*Source records*
──────
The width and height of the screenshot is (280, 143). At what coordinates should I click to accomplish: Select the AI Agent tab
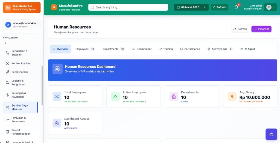247,49
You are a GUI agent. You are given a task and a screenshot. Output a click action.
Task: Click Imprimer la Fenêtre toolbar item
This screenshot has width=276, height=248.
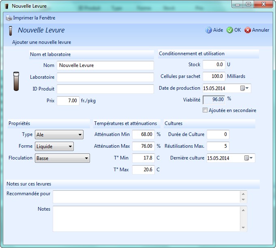coord(34,18)
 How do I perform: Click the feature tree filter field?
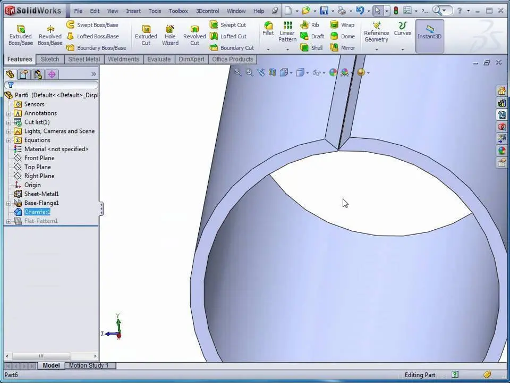tap(53, 85)
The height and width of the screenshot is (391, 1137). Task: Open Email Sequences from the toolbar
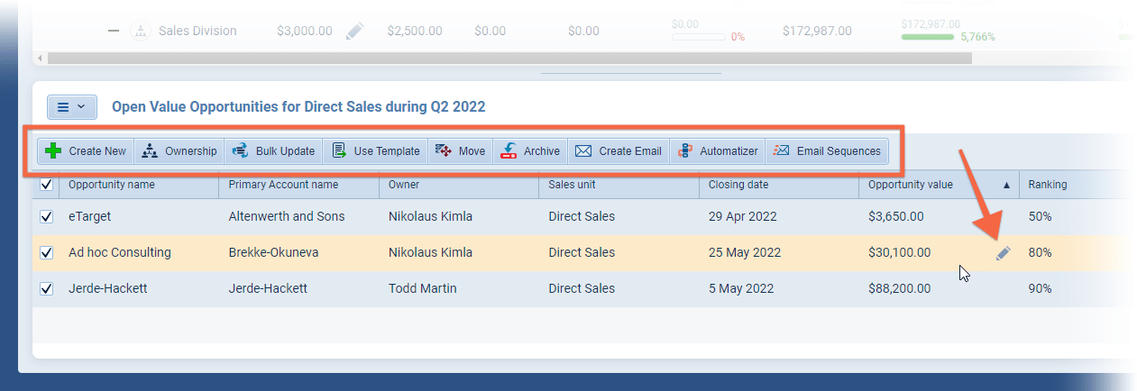pos(782,151)
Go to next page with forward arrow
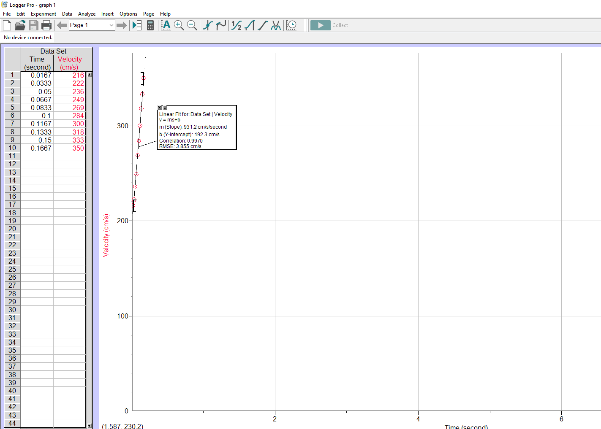601x429 pixels. [122, 25]
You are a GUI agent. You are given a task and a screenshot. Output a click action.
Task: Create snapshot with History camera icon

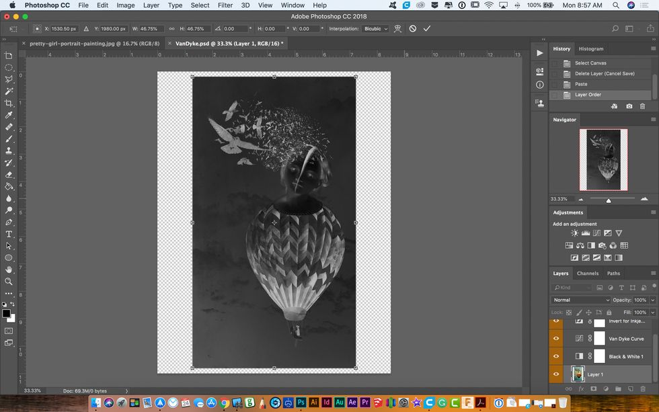point(629,106)
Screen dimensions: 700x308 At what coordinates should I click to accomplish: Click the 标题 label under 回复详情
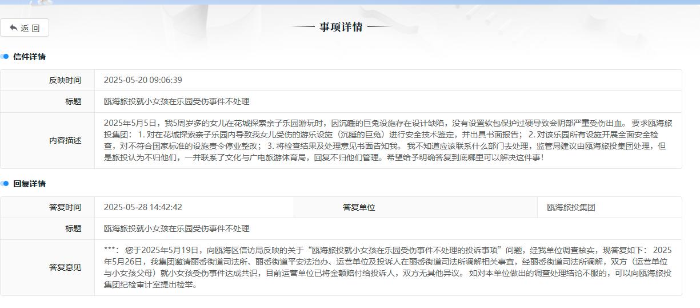(73, 228)
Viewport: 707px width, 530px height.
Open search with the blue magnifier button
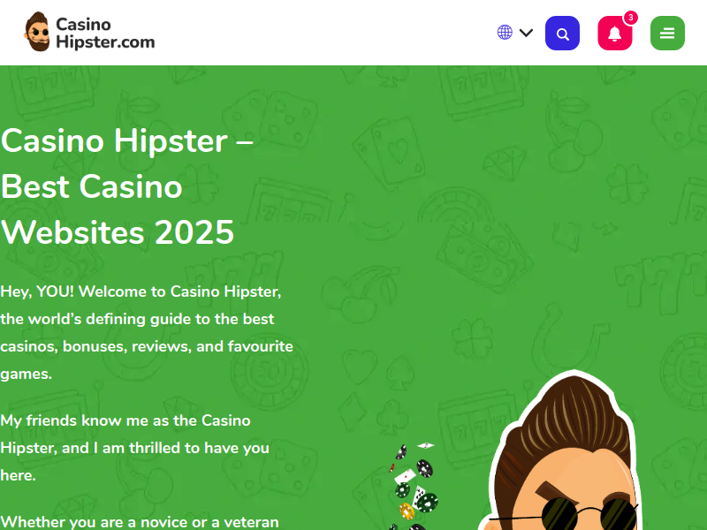pos(562,33)
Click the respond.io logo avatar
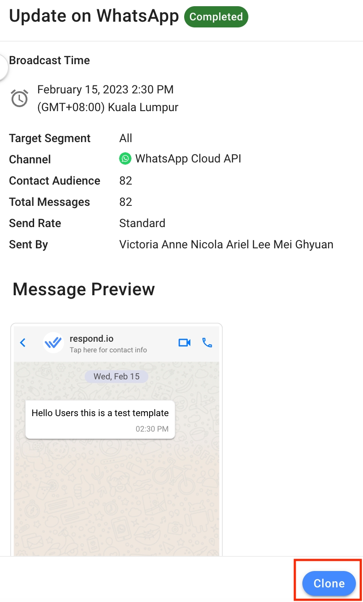 click(53, 343)
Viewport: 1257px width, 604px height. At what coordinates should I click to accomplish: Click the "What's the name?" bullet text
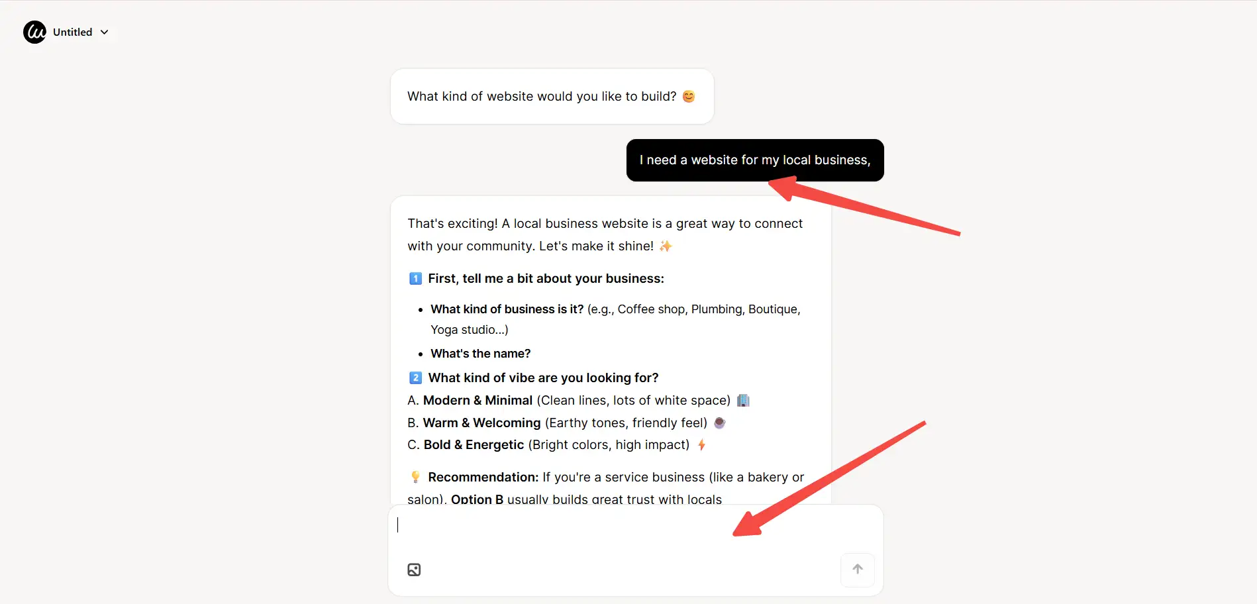tap(480, 354)
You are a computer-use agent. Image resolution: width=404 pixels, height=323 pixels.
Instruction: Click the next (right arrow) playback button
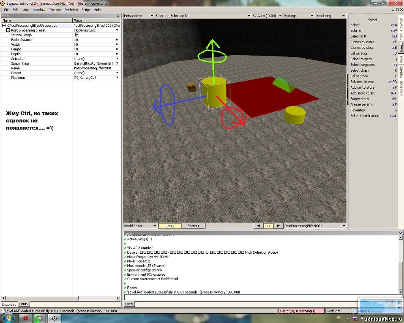(278, 226)

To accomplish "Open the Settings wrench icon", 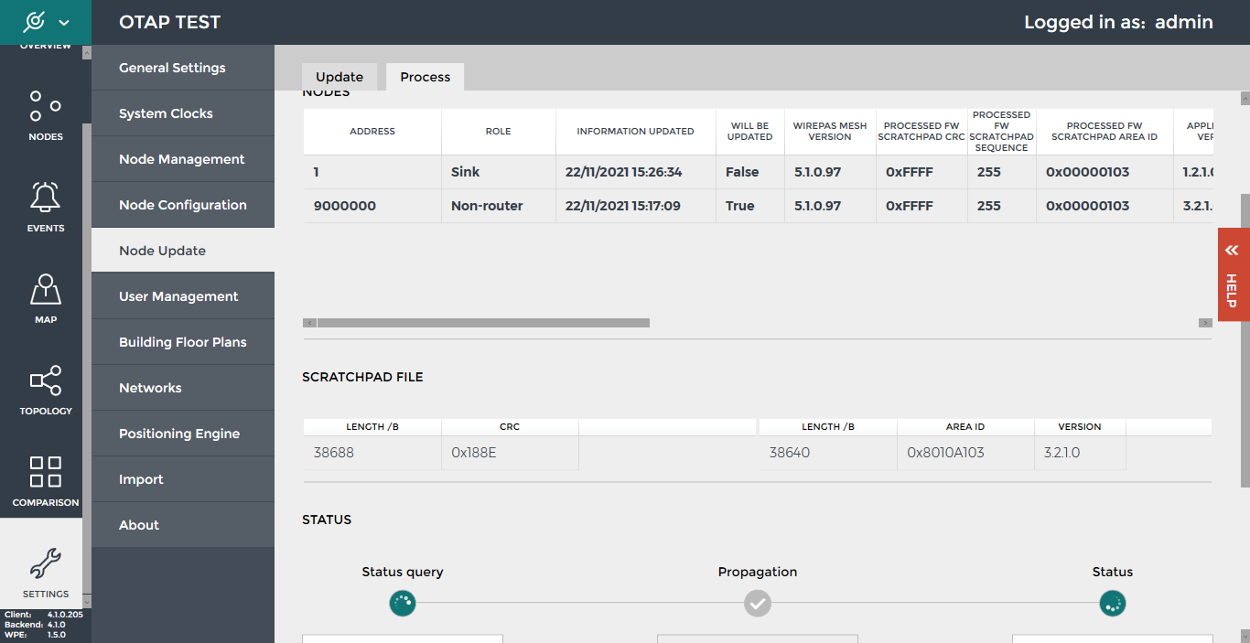I will tap(45, 563).
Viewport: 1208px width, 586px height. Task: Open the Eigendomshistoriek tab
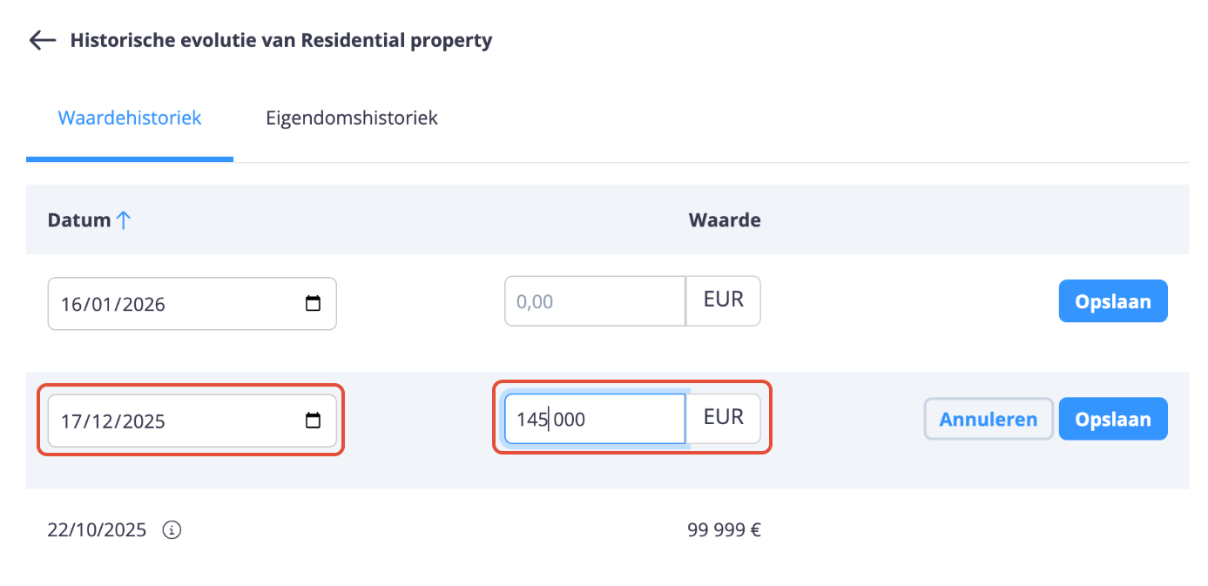[x=351, y=118]
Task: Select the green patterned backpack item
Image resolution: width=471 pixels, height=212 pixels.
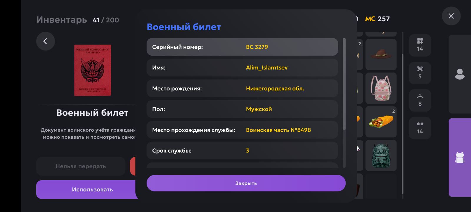Action: (x=381, y=155)
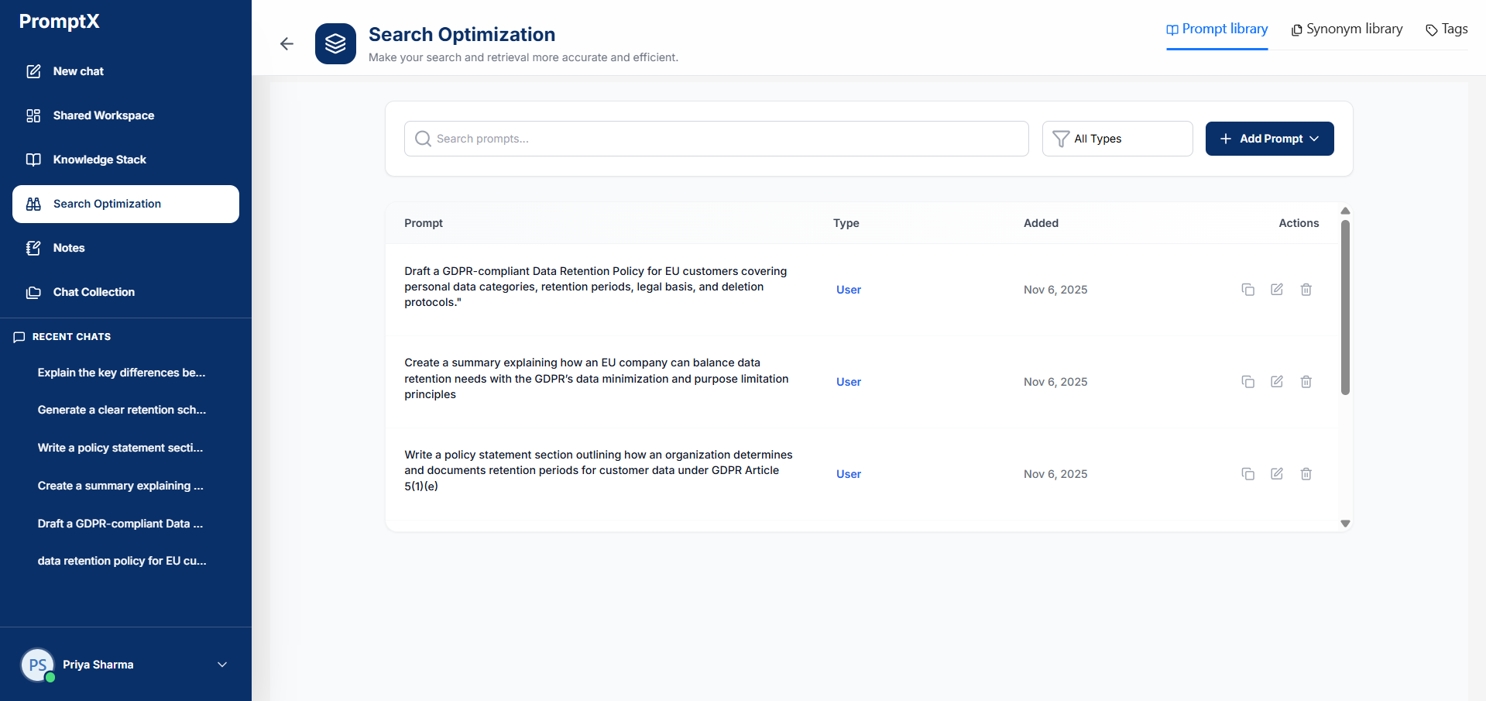Viewport: 1486px width, 701px height.
Task: Open the All Types filter dropdown
Action: point(1117,139)
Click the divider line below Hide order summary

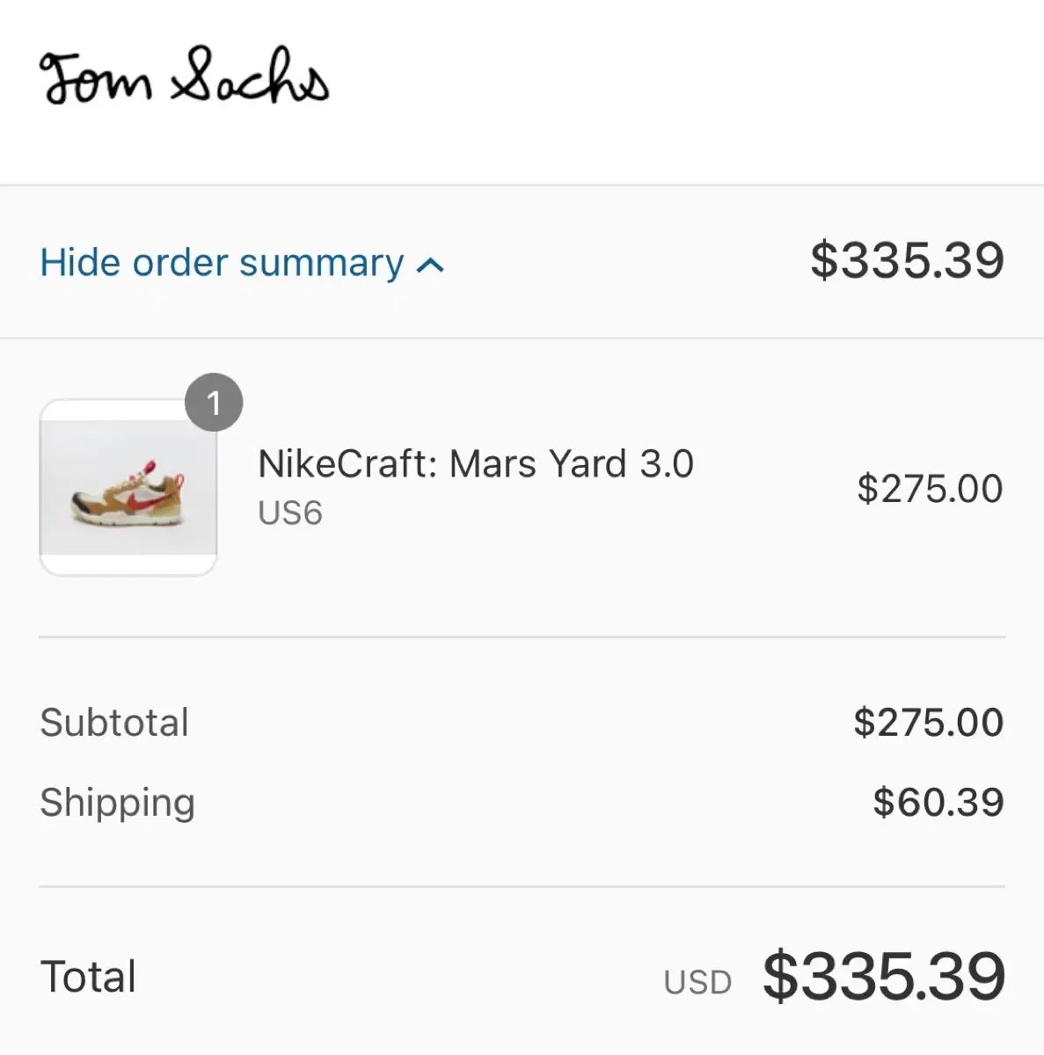522,338
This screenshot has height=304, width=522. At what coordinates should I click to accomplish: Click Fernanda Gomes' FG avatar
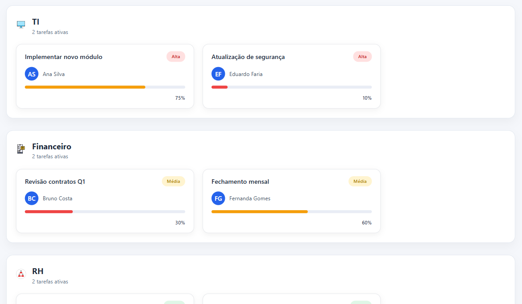click(218, 198)
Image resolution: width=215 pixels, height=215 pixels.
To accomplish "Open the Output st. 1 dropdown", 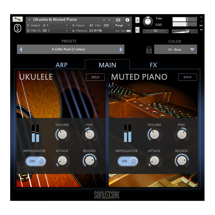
──────
*Your assignment*
Your answer should consist of each line above in which "item" appears.

*Reply to the exercise*
Task: Click Imprimer la Fenêtre toolbar item
Task: Select the green patterned backpack item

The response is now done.